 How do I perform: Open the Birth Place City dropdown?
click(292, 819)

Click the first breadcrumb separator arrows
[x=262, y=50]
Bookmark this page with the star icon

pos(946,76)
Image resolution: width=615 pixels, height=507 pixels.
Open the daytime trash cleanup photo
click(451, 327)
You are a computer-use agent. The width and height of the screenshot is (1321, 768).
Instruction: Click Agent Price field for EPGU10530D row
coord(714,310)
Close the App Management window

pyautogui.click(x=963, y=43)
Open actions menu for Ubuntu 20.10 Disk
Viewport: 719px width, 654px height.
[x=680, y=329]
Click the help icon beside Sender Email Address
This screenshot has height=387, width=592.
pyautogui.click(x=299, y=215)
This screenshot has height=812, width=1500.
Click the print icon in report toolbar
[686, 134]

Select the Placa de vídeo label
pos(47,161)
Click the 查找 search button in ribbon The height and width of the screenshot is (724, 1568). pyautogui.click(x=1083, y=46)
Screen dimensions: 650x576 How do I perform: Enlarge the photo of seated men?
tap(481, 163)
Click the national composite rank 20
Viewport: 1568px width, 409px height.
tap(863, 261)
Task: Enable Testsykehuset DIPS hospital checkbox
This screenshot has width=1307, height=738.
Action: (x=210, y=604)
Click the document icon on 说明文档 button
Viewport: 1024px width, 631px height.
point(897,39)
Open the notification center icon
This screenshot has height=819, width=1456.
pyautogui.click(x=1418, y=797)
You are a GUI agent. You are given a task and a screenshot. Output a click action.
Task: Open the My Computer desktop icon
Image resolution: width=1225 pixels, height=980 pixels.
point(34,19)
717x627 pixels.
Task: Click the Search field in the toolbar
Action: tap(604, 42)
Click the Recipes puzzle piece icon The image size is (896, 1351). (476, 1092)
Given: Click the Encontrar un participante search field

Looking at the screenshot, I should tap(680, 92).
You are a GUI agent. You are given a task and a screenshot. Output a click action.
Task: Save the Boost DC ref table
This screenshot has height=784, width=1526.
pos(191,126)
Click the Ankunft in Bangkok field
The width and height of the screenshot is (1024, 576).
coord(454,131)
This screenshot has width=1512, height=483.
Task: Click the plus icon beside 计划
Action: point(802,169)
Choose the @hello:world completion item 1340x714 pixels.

◆ ◆ ◆

WHAT NEEDS TO BE DONE: Each line of the data is to be restated exactly.

REPLY:
 How do I perform: Open the Birth Place City dropdown?
click(292, 819)

Click the first breadcrumb separator arrows
[x=262, y=50]
Bookmark this page with the star icon

pos(946,76)
Image resolution: width=615 pixels, height=507 pixels.
Open the daytime trash cleanup photo
click(451, 327)
You are a computer-use agent. The width and height of the screenshot is (1321, 768).
Instruction: Click Agent Price field for EPGU10530D row
coord(714,310)
Close the App Management window

pyautogui.click(x=963, y=43)
Open actions menu for Ubuntu 20.10 Disk
Viewport: 719px width, 654px height.
[x=680, y=329]
Click the help icon beside Sender Email Address
This screenshot has height=387, width=592.
pyautogui.click(x=299, y=215)
This screenshot has height=812, width=1500.
Click the print icon in report toolbar
[686, 134]

Select the Placa de vídeo label
pos(47,161)
Click the 查找 search button in ribbon The height and width of the screenshot is (724, 1568). pyautogui.click(x=1083, y=46)
Screen dimensions: 650x576 How do I perform: Enlarge the photo of seated men?
tap(481, 163)
Click the national composite rank 20
Viewport: 1568px width, 409px height.
tap(863, 261)
Task: Enable Testsykehuset DIPS hospital checkbox
This screenshot has width=1307, height=738.
Action: (x=210, y=604)
Click the document icon on 说明文档 button
Viewport: 1024px width, 631px height.
point(897,39)
Open the notification center icon
This screenshot has height=819, width=1456.
pyautogui.click(x=1418, y=797)
You are a GUI agent. You are given a task and a screenshot. Output a click action.
Task: Open the My Computer desktop icon
Image resolution: width=1225 pixels, height=980 pixels.
point(34,19)
717x627 pixels.
Task: Click the Search field in the toolbar
Action: tap(604, 42)
Click the Recipes puzzle piece icon The image size is (896, 1351). (476, 1092)
Given: Click the Encontrar un participante search field

Looking at the screenshot, I should tap(680, 92).
You are a GUI agent. You are given a task and a screenshot. Output a click action.
Task: Save the Boost DC ref table
This screenshot has height=784, width=1526.
pos(191,126)
Click the Ankunft in Bangkok field
The width and height of the screenshot is (1024, 576).
coord(454,131)
This screenshot has width=1512, height=483.
Task: Click the plus icon beside 计划
Action: point(802,169)
Choose the @hello:world completion item 1340x714 pixels.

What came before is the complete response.